Эд встал, слегка покачиваясь, и приказал:
— Пусть мне немедленно принесут лохань холодной воды, чтобы я смог освежить свои мысли. Я должен… посетить свой рудник.
Знахарь, не поверивший ни одному из этих слов, но отнюдь не горевший желанием навлечь на себя гнев хозяина, поклонился и исчез за дверью. Эд ударил кулаком по столу.
— Подлая шлюха, твоим проделкам пришел конец! Вручай свою душу Богу. Если, конечно, Ему не противно ее принять, ведь она наверняка очень грязная.
Эд дал Мабиль час форы, чтобы она ушла подальше от замка Ларне. Что касается масляного светильника, то его свет позволит Эду найти служанку.
Эд ехал по лесу. Ночное небо было чистым, воздух — свежим и бодрящим. Прекрасная ночь для казни. Мабиль становилась слишком опасной. А раз так, он последует ее совету. Он не мог отказаться от своих заявлений и тем более от заявлений, вложенных в уста безмозглой племянницы. Вскоре он заметил силуэт. Она шла по опушке леса, словно тать[39], готовая слиться с кустами при малейшей опасности. Женщина резко обернулась на цокот копыт, но Эд успокоил ее широким жестом руки. Он натянул поводья и остановил лошадь в нескольких шагах от Мабиль.
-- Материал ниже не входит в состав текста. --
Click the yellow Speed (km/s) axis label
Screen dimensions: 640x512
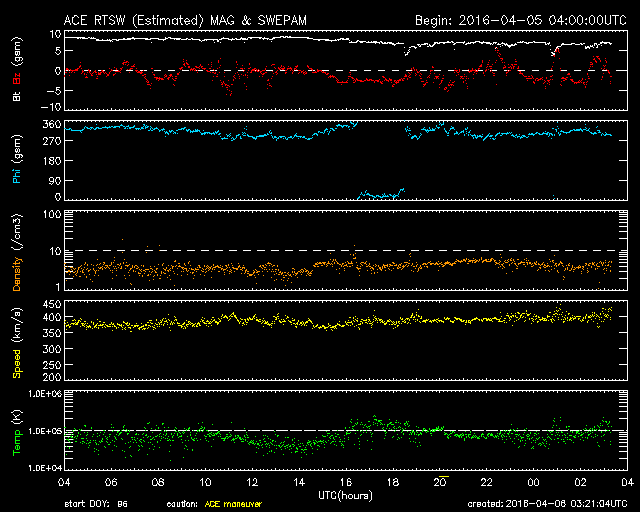pyautogui.click(x=16, y=340)
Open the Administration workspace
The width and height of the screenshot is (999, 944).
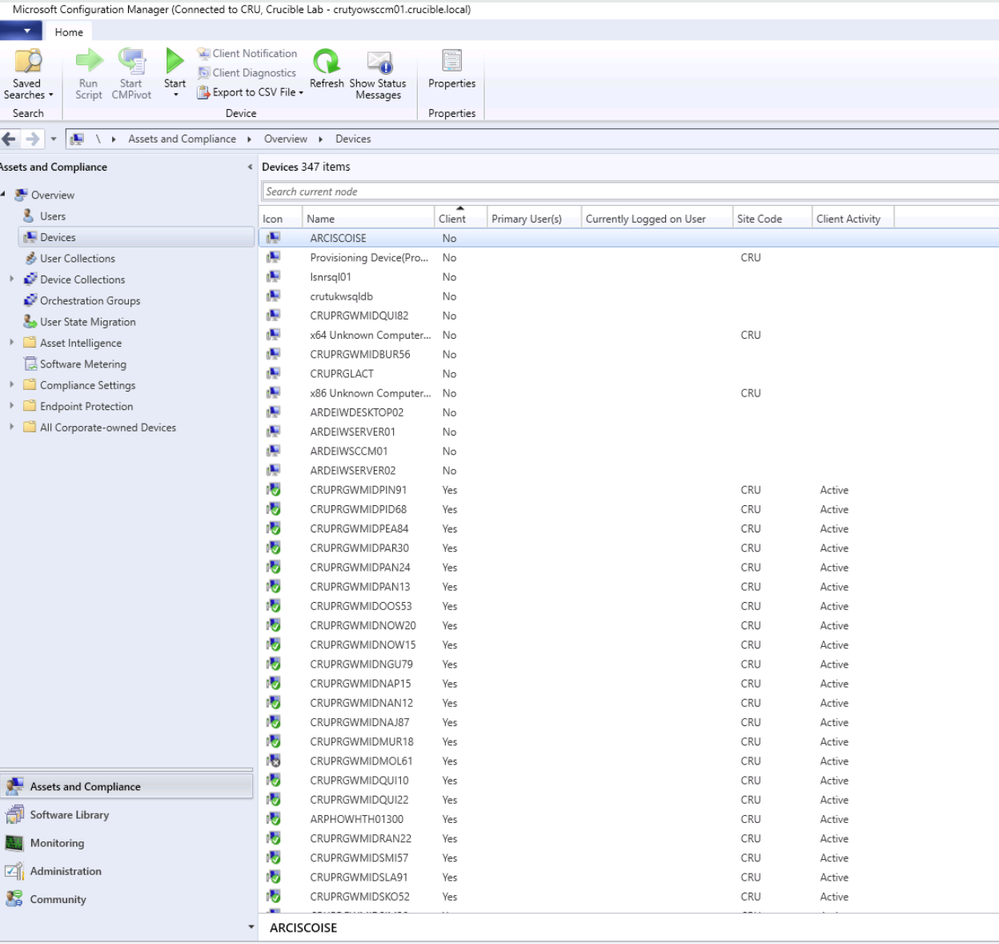tap(13, 871)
— Я погорячился, — бросил он угрюмо.
Мабиль подняла светильник, чтобы лучше рассмотреть лицо своего хозяина. То, что она увидела, успокоило ее. На губах Мабиль заиграла победная улыбка.
— Мы возвращаемся, — приказал Эд.
Эд спешился и подошел к Мабиль. Она изогнулась, изображая кокетку, и прижалась к нему. Две руки схватили ее за горло. Мабиль запыхтела, попыталась вырваться, неловко пиная своего убийцу ногами, стараясь вонзить ногти ему в глаза. Он сжимал ее горло так крепко, как только мог, кряхтя от усилий. Ему показалось, что в горле молодой женщины что-то хрустнуло. Мабиль дернулась в последний раз. Наконец ее тело обмякло. Он разжал руки, и безжизненное тело рухнуло к его ногам, как тяжелый тюк, набитый тряпками.
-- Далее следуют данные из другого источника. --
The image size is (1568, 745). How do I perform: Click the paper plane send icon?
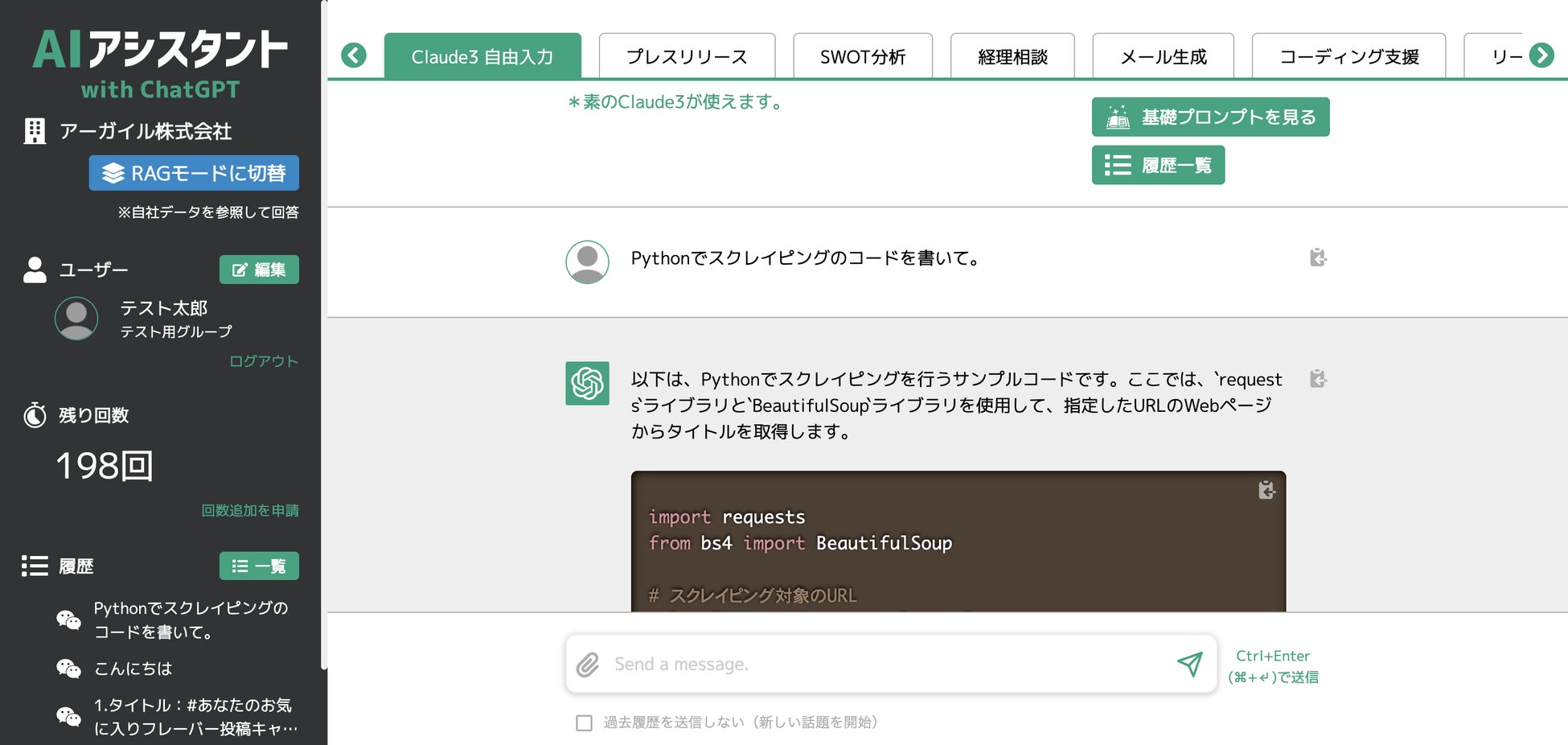coord(1189,664)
Эд потащил тело в заросли. Осмотрев место взглядом, в котором не было ни капли печали или раскаяния, он бросил тело в нескольких туазах от дороги, не забыв задрать юбки до груди. Если Мабиль найдут до того, как ее растерзают дикие звери, то сделают поспешный вывод, будто какой-нибудь бродяга изнасиловал и убил несчастную девушку. И никто не будет проводить тщательного расследования, поскольку речь шла о вилланке.
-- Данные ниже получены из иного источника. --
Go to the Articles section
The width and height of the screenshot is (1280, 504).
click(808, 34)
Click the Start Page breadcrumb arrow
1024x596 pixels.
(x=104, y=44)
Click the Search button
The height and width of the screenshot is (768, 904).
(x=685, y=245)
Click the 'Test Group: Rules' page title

Эд, почувствовав облегчение, сел в седло. В конце концов, кем была эта оборванка? Служанка и к тому же шлюха, немного более хитрая, чем другие, вот и все. Тем более что она имела наглость и, главное, неосторожность солгать ему по поводу каноника. Ему следовало отделаться от нее раньше. Он проявлял к ней чрезмерное великодушие. Все они одинаковые, эти развратницы. Дай им палец, так они всю руку откусят!